None of this knowledge is stated in message 292 itself. The message is opaque to an outsider. Its meaning is carried entirely by the research that preceded it.
Output Knowledge Created
With this single edit, the assistant created a new interface contract. The protobuf file now declares that a proof request can carry zero or more vanilla proofs, not just one. This immediately enables the downstream changes that follow in subsequent messages: types.rs gains a vanilla_proofs: Vec<Vec<u8>> field; prover.rs is rewritten with real implementations that iterate over these proofs; the scheduler and engine are updated for multi-proof dispatching. The edit also implicitly commits the project to a unified RPC design — a decision that would be costly to reverse if later found inadequate.
More subtly, the edit creates knowledge about the system's evolution. It tells future readers that Phase 1 began with the API boundary, not the implementation internals. It establishes a pattern: understand the interface, then build inward. This is architectural knowledge encoded in the commit history itself.
Assumptions and Potential Pitfalls
The edit makes several assumptions worth examining. It assumes that repeated bytes is the correct encoding for all proof types — but what if some future proof type requires structured metadata per vanilla proof (e.g., sector index, timestamp)? A repeated message wrapper might have been more extensible. It assumes that the Go client (Curio) can easily adapt to sending repeated bytes — which is true for protobuf but requires changes to Curio's serialization logic. It assumes that the proof order in the repeated field corresponds to the order expected by the FFI functions — a silent coupling that could cause subtle bugs if mismatched.

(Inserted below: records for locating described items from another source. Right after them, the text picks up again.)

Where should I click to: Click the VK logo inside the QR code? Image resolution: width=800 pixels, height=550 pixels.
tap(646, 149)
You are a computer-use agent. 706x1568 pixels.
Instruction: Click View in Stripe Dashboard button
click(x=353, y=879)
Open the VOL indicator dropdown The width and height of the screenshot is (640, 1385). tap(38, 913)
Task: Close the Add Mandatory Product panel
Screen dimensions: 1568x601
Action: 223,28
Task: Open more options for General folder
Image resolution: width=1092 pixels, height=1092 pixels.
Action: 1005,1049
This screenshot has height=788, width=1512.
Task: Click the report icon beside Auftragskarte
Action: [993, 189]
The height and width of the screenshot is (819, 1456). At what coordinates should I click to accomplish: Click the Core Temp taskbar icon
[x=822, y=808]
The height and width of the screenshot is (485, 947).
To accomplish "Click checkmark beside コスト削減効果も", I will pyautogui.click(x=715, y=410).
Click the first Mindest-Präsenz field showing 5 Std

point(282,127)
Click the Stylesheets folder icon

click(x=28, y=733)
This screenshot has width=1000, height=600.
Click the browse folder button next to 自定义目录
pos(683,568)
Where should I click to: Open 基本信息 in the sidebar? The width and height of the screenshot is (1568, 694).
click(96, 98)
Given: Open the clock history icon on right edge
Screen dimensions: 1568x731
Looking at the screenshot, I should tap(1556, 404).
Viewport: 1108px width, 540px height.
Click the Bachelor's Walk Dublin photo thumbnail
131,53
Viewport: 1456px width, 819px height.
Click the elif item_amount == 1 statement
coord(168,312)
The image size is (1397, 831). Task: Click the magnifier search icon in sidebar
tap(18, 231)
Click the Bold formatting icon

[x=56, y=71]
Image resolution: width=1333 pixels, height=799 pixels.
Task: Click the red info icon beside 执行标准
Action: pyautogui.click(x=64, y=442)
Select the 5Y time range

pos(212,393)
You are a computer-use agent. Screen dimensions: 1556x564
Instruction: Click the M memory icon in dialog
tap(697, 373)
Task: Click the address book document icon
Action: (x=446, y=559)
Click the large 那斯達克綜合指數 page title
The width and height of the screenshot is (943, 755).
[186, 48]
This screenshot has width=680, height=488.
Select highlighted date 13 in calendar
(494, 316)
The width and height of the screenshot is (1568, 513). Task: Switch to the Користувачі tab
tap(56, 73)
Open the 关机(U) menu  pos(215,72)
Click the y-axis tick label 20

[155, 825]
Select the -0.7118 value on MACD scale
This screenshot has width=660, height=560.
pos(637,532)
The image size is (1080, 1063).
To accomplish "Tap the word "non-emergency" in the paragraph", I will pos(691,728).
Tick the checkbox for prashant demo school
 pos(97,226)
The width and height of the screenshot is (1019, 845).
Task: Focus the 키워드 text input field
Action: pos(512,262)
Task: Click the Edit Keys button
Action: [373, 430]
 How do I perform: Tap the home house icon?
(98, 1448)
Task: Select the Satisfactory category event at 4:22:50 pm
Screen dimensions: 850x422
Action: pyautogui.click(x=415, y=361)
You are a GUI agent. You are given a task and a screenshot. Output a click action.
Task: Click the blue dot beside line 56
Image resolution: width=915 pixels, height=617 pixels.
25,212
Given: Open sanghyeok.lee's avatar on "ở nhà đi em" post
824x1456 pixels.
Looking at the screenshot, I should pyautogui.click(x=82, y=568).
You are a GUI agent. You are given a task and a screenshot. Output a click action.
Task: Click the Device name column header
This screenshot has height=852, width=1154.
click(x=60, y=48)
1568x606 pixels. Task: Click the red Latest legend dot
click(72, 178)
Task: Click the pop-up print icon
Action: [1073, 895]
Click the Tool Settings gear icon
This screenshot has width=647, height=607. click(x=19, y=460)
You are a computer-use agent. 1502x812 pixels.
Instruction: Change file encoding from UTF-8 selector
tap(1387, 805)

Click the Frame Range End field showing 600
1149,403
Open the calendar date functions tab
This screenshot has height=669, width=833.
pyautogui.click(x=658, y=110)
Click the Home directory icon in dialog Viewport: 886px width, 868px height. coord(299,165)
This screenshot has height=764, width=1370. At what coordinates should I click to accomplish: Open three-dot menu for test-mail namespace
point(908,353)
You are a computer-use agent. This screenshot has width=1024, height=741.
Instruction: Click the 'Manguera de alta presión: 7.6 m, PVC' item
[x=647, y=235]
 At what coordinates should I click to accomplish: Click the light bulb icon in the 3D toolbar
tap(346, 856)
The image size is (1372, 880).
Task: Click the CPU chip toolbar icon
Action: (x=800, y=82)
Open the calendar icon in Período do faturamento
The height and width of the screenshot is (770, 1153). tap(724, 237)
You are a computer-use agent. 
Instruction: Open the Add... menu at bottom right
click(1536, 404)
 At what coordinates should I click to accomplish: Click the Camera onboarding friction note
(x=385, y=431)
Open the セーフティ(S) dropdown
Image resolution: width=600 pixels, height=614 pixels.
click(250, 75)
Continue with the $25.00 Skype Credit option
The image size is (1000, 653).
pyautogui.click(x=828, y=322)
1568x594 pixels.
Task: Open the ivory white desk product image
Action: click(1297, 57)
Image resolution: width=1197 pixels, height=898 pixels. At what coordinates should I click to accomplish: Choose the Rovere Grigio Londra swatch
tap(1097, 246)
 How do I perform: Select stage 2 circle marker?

The edit also assumes that the existing PoRep C2 path, which uses a single vanilla_proof, can coexist with the new vanilla_proofs field without ambiguity. In protobuf, an empty repeated bytes field is indistinguishable from absence, so a PoRep request would set vanilla_proofs to a single-element list while a PoSt request might set it to a hundred-element list. The proof_kind field disambiguates, but this creates an implicit invariant: every proof kind must agree on the interpretation of vanilla_proofs. A future developer adding a new proof kind must understand this invariant or risk introducing bugs.
The Thinking Process
The visible reasoning in the preceding messages reveals a methodical, almost forensic approach. The assistant does not guess at API signatures — it reads the actual source. It does not assume serialization formats — it traces Curio's Go code. It does not design in a vacuum — it reads every existing file in the workspace to understand the current state. The protobuf edit is the first output of this process, but the real work was the mapping of constraints: the FFI enum values, the multi-proof semantics of PoSt, the three-commitment structure of SnapDeals, the existing single-proof pattern of PoRep. Each constraint was discovered through direct code reading, not inference.
This message, then, is not merely an edit to a protobuf file. It is the moment when understanding became action, when research became engineering, when the map became the territory. It is the first cut — the one that makes all subsequent cuts possible.